» PROBLEMS TO SOLVE:
1. From the news report on Indonesia's polio vaccination campaign below, list every action it says health workers or health officials took.
2. Rewrite the part of the polio vaccination report that begins at the words "01 June, 2005  00:06" and stops after "two neighboring provinces.", substituting "cookies" for "biscuits".

01 June, 2005  00:06 GMT
 Health workers dipped the children's fingers in ink to show they had been vaccinated. In the afternoon, they toured housing complexes and slums in the capital looking for unvaccinated children and offering to give them the vaccine on the spot.
Mothers carrying their children in slings flocked to health centers in Indonesia for free polio vaccines on Tuesday as the country began a campaign to immunize more than 6 million toddlers following the first appearance of the disease in 10 years.
Health officials handed out free balloons and biscuits to the children as they emerged, many of them crying, from clinics in Jakarta and two neighboring provinces.
"I was frightened seeing the paralyzed children on television," said Bambang Sumaryo, who had taken his 15-month-old baby to a health center in south Jakarta. "Rather than that happening, I brought her here today. What is more, it's free."

» RAW DATA:
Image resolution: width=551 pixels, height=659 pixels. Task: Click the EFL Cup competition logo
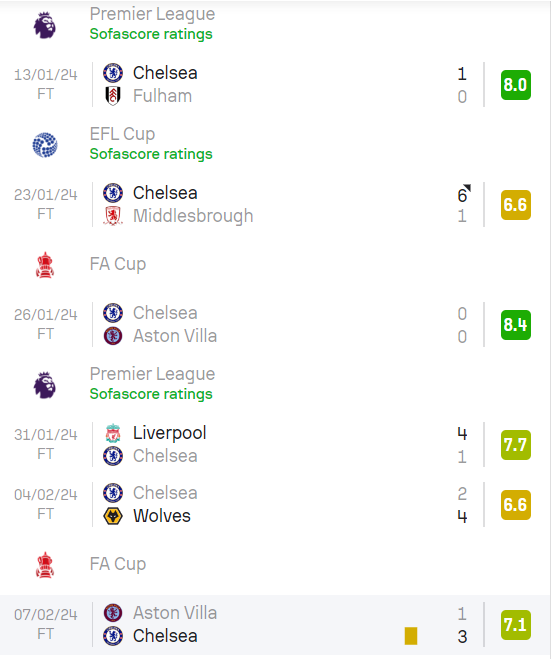tap(45, 145)
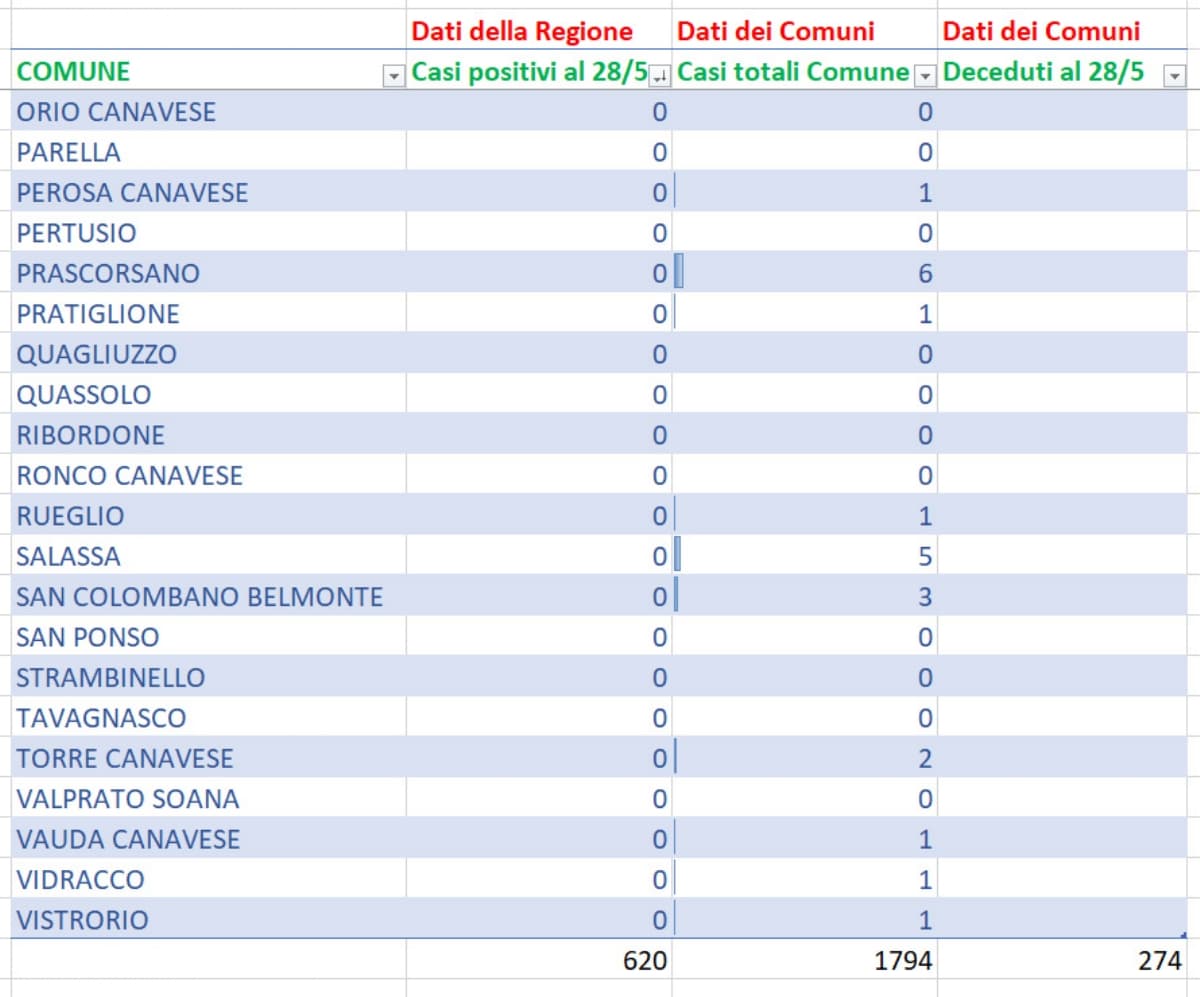
Task: Select the ORIO CANAVESE cell
Action: pos(116,111)
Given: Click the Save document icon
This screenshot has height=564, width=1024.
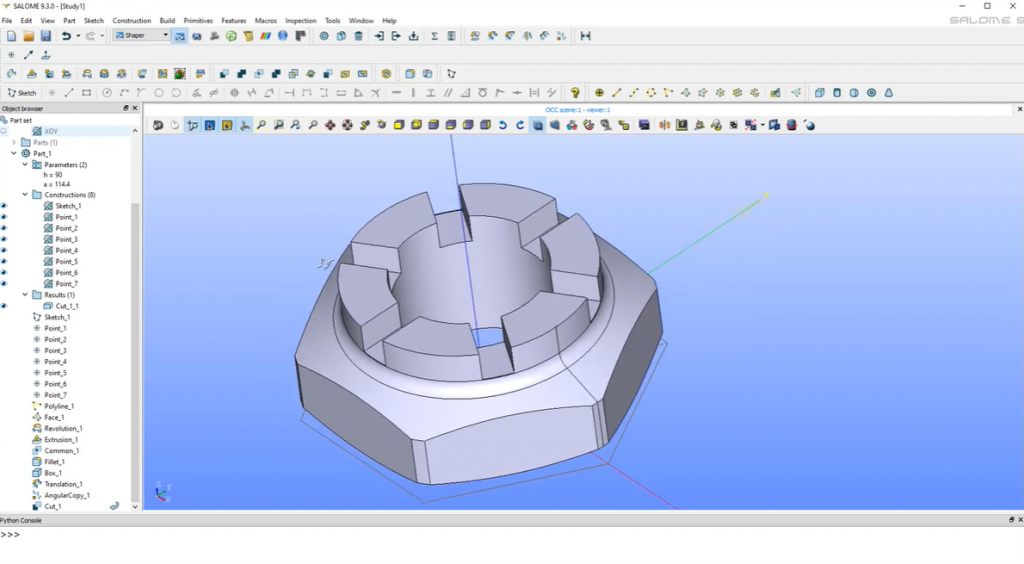Looking at the screenshot, I should 46,36.
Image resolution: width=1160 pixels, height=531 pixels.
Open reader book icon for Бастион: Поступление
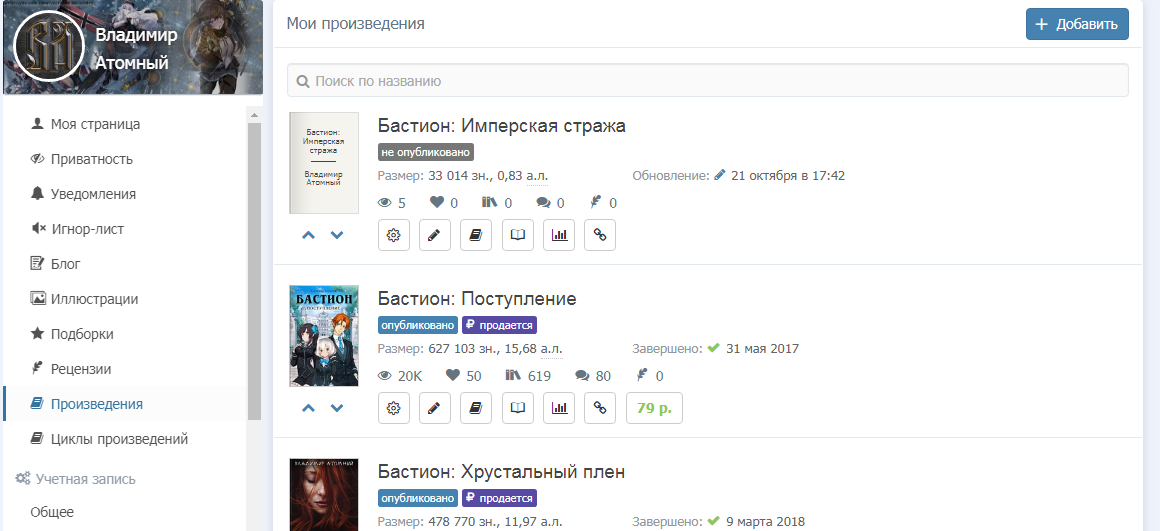[x=518, y=407]
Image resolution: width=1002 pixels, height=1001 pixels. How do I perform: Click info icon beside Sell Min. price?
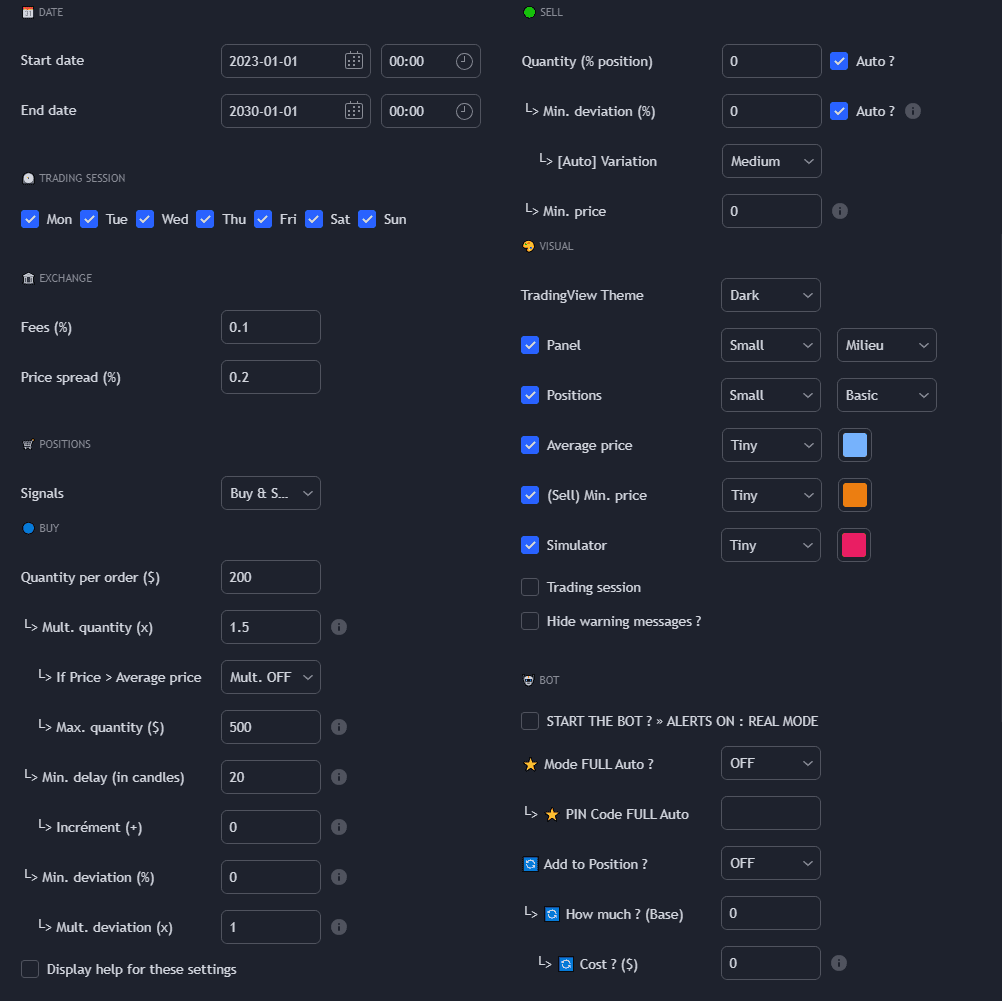[840, 211]
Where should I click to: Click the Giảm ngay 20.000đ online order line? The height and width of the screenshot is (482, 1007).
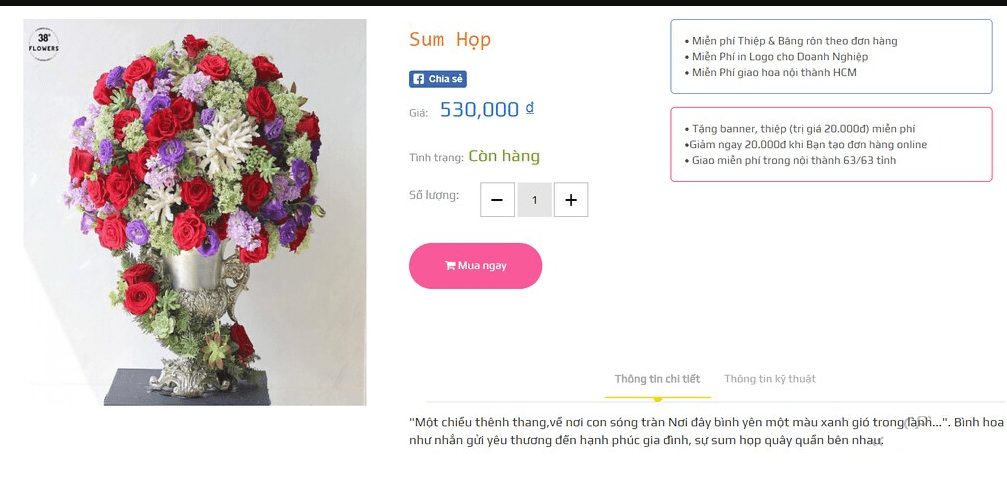tap(806, 145)
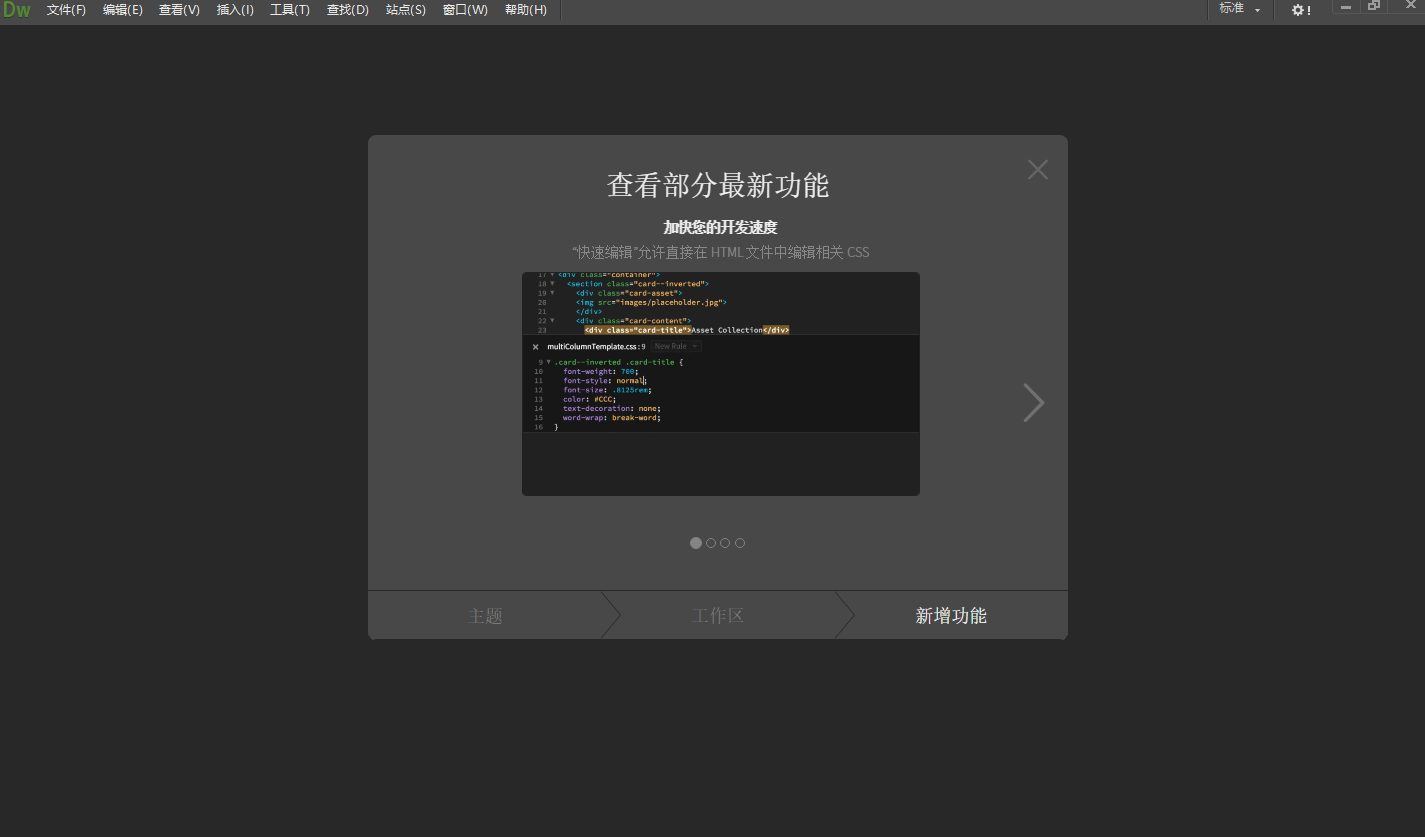This screenshot has height=837, width=1425.
Task: Open the 标准 workspace switcher dropdown
Action: pos(1240,9)
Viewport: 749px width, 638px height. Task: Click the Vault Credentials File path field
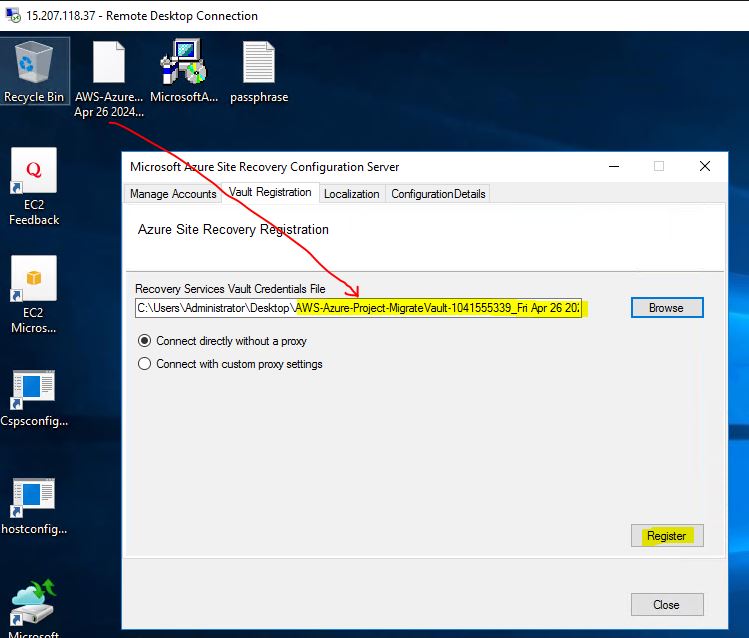click(360, 308)
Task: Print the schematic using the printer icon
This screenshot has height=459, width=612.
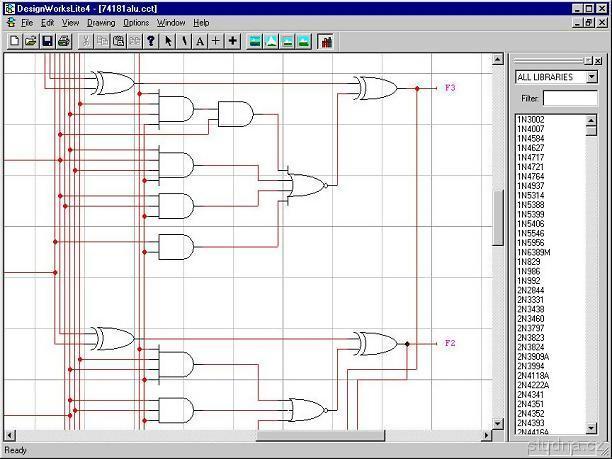Action: pos(63,41)
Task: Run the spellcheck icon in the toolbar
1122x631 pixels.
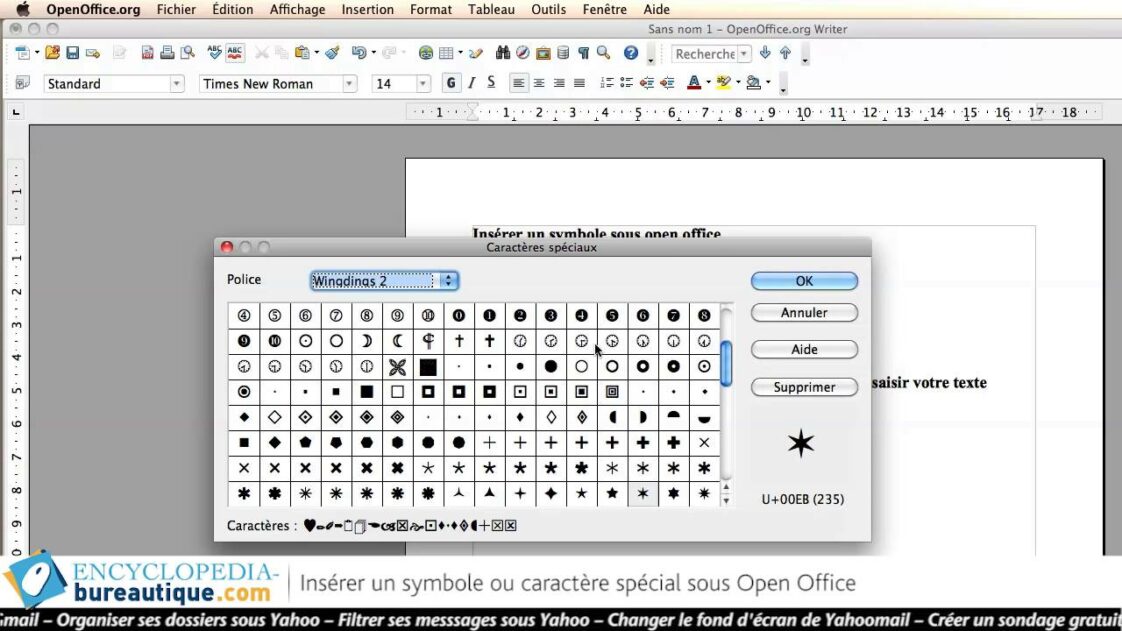Action: 214,52
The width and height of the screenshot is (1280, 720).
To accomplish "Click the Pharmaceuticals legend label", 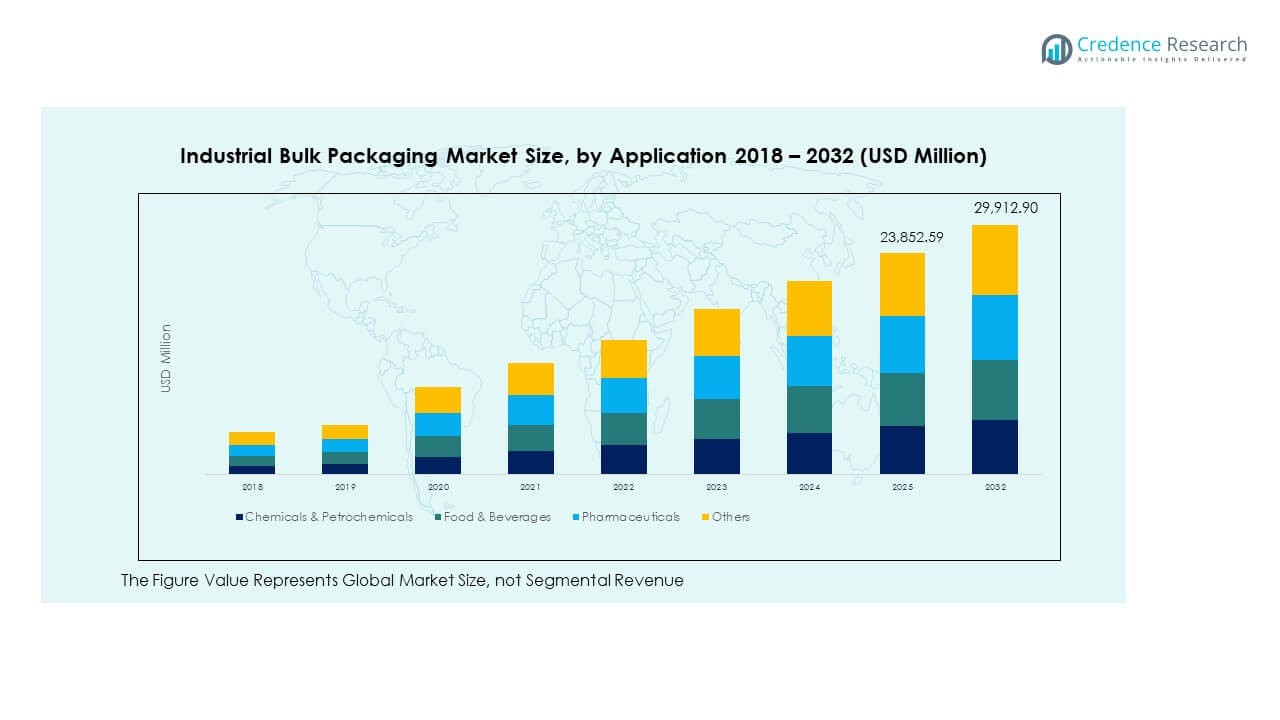I will [x=630, y=517].
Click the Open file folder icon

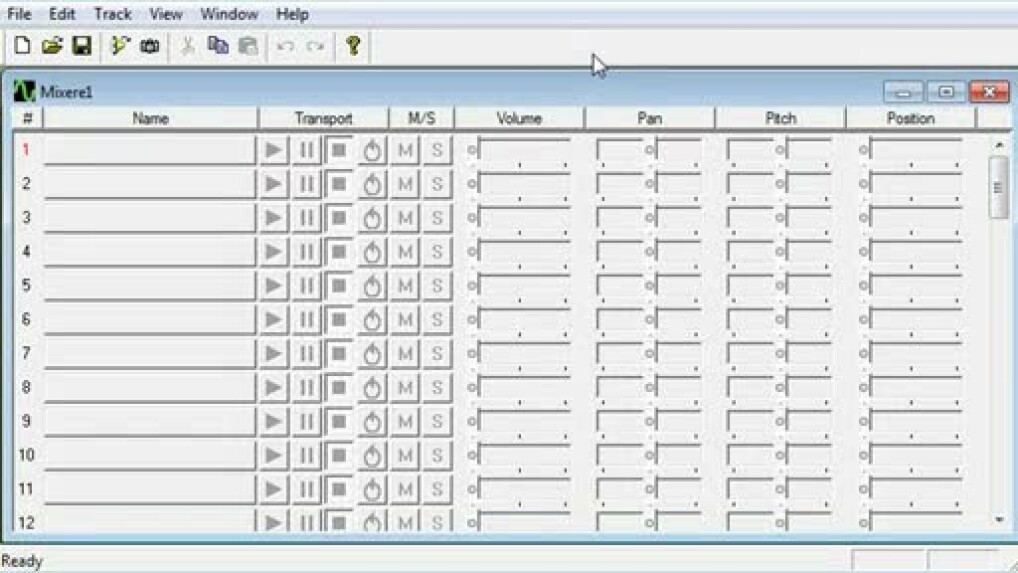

» PER-TASK ANSWERS:
1.
- Dipped the children's fingers in ink to show they had been vaccinated
- Toured housing complexes and slums in the capital, looking for unvaccinated children
- Offered to give unvaccinated children the vaccine on the spot
- Handed out free balloons and biscuits to the children as they emerged from clinics

2.
01 June, 2005  00:06 GMT
 Health workers dipped the children's fingers in ink to show they had been vaccinated. In the afternoon, they toured housing complexes and slums in the capital looking for unvaccinated children and offering to give them the vaccine on the spot.
Mothers carrying their children in slings flocked to health centers in Indonesia for free polio vaccines on Tuesday as the country began a campaign to immunize more than 6 million toddlers following the first appearance of the disease in 10 years.
Health officials handed out free balloons and cookies to the children as they emerged, many of them crying, from clinics in Jakarta and two neighboring provinces.